Then I went upstairs and started listening and watching You Tube songs on my computer.  “In the Arms Of an Angel” by Sarah Mclaughlin, “Vincent,” by Don Mclean and a beautiful, touching song I had never heard before by Josh Groban called “To Where You Are.” I got fixated on this song I had never heard and I listened to it about 20 times, over and over again.  I started thinking about all the people who I have loved that passed away. Holidays do that to you, you know.
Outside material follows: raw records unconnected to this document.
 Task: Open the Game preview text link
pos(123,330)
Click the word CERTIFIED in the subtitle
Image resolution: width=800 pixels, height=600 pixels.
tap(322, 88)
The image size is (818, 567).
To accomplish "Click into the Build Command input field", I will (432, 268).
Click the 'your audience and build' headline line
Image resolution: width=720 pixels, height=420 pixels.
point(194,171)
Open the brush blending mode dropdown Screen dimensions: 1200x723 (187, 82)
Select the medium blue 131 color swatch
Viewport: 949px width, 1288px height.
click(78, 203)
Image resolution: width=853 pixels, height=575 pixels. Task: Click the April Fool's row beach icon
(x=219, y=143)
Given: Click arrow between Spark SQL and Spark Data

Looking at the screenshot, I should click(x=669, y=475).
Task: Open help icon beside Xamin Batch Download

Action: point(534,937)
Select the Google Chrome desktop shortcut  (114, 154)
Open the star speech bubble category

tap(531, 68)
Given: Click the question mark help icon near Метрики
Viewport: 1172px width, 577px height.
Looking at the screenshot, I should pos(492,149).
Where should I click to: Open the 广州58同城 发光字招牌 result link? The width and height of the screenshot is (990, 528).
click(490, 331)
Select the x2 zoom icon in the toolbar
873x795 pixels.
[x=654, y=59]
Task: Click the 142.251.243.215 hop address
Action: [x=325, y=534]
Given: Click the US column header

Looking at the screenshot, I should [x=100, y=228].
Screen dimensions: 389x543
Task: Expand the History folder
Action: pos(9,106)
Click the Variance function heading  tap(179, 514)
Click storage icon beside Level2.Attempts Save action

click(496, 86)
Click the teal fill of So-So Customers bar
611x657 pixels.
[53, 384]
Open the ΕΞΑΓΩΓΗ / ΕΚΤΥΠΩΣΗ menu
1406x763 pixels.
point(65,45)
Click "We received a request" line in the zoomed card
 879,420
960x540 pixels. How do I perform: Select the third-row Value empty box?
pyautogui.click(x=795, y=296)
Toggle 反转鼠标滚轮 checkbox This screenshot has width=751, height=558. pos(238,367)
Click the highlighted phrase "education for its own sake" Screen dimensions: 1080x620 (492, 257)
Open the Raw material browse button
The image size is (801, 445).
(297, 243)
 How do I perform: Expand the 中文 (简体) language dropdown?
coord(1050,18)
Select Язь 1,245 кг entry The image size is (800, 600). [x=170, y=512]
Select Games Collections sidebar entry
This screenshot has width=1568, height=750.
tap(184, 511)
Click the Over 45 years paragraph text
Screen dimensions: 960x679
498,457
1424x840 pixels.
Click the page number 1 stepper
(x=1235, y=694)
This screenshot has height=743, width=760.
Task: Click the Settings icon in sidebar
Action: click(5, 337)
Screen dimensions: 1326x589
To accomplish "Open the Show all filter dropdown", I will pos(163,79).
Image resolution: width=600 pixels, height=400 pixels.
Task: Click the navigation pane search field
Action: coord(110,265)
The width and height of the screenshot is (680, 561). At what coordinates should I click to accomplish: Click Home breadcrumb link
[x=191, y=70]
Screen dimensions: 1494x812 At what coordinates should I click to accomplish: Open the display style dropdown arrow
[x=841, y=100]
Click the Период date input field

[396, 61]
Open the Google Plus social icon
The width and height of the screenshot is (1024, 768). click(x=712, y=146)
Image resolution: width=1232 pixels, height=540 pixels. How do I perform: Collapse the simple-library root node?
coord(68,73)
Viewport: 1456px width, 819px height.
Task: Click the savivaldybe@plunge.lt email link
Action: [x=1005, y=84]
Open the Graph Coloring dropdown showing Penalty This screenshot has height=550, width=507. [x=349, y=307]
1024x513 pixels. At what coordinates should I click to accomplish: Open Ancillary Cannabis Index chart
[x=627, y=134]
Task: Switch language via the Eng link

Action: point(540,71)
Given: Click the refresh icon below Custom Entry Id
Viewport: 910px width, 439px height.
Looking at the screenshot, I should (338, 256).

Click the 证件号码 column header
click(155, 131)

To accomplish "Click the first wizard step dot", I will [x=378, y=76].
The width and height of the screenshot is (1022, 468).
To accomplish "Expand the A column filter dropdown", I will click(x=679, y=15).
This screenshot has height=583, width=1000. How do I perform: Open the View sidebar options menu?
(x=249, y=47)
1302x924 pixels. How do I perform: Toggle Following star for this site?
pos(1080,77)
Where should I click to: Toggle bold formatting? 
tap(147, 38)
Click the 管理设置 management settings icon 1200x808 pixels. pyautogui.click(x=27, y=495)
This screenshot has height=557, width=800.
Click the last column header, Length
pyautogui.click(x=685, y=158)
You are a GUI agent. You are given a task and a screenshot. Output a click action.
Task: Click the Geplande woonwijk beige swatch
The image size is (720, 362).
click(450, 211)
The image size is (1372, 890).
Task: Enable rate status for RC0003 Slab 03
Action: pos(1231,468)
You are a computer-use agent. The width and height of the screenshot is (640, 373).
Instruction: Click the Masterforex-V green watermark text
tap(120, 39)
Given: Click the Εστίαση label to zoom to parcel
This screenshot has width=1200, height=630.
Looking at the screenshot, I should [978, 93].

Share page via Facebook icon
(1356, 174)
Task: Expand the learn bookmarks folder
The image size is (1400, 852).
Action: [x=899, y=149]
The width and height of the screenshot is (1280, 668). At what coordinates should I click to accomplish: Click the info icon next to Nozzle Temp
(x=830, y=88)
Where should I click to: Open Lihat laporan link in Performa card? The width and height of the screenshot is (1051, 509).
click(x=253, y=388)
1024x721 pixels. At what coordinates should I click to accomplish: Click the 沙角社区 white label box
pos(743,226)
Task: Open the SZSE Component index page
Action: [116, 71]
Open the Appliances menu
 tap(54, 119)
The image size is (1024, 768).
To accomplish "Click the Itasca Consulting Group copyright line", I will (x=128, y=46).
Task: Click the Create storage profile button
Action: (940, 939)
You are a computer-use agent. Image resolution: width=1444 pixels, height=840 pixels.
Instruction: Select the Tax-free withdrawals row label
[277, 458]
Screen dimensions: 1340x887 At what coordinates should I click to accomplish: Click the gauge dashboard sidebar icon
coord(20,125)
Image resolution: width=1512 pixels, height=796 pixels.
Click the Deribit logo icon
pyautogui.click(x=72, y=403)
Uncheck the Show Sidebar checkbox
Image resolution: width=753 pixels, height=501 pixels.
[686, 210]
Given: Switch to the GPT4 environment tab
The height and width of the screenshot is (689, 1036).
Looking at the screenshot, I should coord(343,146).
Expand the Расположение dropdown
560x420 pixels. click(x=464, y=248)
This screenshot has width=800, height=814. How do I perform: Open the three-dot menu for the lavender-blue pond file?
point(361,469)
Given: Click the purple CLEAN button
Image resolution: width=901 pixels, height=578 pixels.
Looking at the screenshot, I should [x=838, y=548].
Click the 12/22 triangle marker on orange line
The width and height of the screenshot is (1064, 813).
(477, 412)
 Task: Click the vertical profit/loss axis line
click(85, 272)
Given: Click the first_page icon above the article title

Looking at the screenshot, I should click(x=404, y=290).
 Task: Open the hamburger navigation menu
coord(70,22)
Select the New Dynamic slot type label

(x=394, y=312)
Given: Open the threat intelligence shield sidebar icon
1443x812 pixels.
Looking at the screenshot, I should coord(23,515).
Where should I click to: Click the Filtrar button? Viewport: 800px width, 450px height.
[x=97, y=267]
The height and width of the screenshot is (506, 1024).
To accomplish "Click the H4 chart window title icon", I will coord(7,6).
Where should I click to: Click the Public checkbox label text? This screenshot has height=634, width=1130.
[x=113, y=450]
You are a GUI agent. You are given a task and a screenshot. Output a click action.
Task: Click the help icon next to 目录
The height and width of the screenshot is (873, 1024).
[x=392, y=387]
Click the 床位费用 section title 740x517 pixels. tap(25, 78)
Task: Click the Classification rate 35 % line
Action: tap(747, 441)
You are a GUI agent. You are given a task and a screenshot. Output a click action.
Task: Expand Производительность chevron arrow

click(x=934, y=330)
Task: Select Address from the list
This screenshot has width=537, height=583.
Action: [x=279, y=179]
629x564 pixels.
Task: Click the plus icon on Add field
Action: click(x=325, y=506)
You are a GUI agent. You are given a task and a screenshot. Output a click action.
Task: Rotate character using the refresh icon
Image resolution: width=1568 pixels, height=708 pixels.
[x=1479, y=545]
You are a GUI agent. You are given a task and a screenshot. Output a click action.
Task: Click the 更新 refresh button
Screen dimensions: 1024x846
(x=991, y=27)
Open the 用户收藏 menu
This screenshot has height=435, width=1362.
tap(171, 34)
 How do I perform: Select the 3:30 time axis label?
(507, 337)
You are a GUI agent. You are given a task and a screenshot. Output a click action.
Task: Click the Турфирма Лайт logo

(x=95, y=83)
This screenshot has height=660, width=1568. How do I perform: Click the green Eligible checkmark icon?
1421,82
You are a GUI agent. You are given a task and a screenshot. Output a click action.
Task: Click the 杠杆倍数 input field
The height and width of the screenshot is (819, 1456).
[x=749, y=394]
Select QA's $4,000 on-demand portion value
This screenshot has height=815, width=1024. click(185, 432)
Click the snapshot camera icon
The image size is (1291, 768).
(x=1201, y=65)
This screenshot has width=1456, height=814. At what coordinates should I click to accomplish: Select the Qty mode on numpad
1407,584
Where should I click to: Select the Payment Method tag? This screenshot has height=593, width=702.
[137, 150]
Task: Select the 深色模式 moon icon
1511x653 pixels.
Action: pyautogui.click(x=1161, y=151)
My dad, a dear aunt, my friend Janine’s father and mother-in-law, all the people I have lost and people who my friends lost.  I started getting depressed.

It’s the ho-h0-ho of the holiday season and many of us just can’t rejoice like we used to. There are so many factors: the economy, high unemployment, the kids are older, loved ones have passed and the world can be a scary place. I decided I needed something, I needed comforting, I needed…..cereal.

In the last two days by children decided that they loved cereal, not having bothered with it for about 5 years. I saw cereal, thought of cereal, bought cereal and had cereal on my mind. I crept downstairs to have two bowls of cereal. The first was a mixture of Honey Nut Cheerios, Grape Nuts (or as I call them Gravel Nuts) and two or three pieces of Cinnamon Toast Crunch. It wasn’t enough. I then came upon an individual box ( and we know those don’t count) of utterly charming, amazingly beautiful sugary Fruit Loops. I didn’t bother with the Mini Shredded Wheat with Bran, or the Flax seed cereal, or the Multi-Grain Mix. Nope, no way. I went straight to the hard stuff. Nothing talks mood elevator like Fruit Loops! How can you be weary and sad after looking at those darling purple, red, yellow, green morsels of edible jewelery.

All of a sudden I felt happier and of course fully distracted from my depressing thoughts and sad memories.  The Fruit Loops were the delightful high of my evening and not only that, I was cured. I was cured physically and emotionally and I felt happier. Cure of all ills, thy name is sugar. Amen.